State vs Behaviour: We kept state (URL mappings in the database and cache) cleanly separated from behaviour (the stateless service that creates and resolves URLs). The service scales horizontally because it holds no local state.

Sync vs Async: The write path is synchronous because the caller needs the short URL immediately. Analytics (tracking click counts, referrer data) would be asynchronous — fire an event to a queue, process it without blocking the redirect.

Read/Write Split: The 100:1 ratio drove the entire caching strategy. The cache doesn't exist because caching is fashionable — it exists because we measured the ratio and followed the math.

Bounded Context: The URL mapping service owns its own data. It doesn't share a database with user management or analytics. Each concern has a clear boundary.

Failure First: We designed for cache failures, database outages, and cache stampedes before we wrote a line of code. Not because we're pessimists — because we're realistic about how production systems behave.

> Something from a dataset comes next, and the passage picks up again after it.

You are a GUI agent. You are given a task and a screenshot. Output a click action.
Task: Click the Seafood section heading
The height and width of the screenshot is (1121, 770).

This is what applied system design looks like. Not memorised architectures, but mental models producing principled decisions for a specific problem.


Key Takeaways

  • A URL shortener is the ideal first system design exercise because the product surface is tiny but the design decisions are interconnected and real.
  • Always start with requirements, and identify the read/write ratio early — it drives your entire architecture from data model to caching strategy.
  • Base62 encoding with a counter is simpler and more reliable than hash-based approaches. Collision-free, predictable, and operationally straightforward.
  • Database choice matters less than caching strategy in a read-heavy system with simple access patterns. Optimise the common path.
  • Analyse the read path and write path separately. They run at different frequencies, have different latency requirements, and have different failure characteristics.
  • Design for failure upfront. Cache misses, database outages, hot keys, and stampedes are not edge cases — they are operational realities any long-running production service will encounter.
  • Mental models turn a blank whiteboard into structured decisions. Every choice in this design traces back to a principle. That's what principled engineering looks like.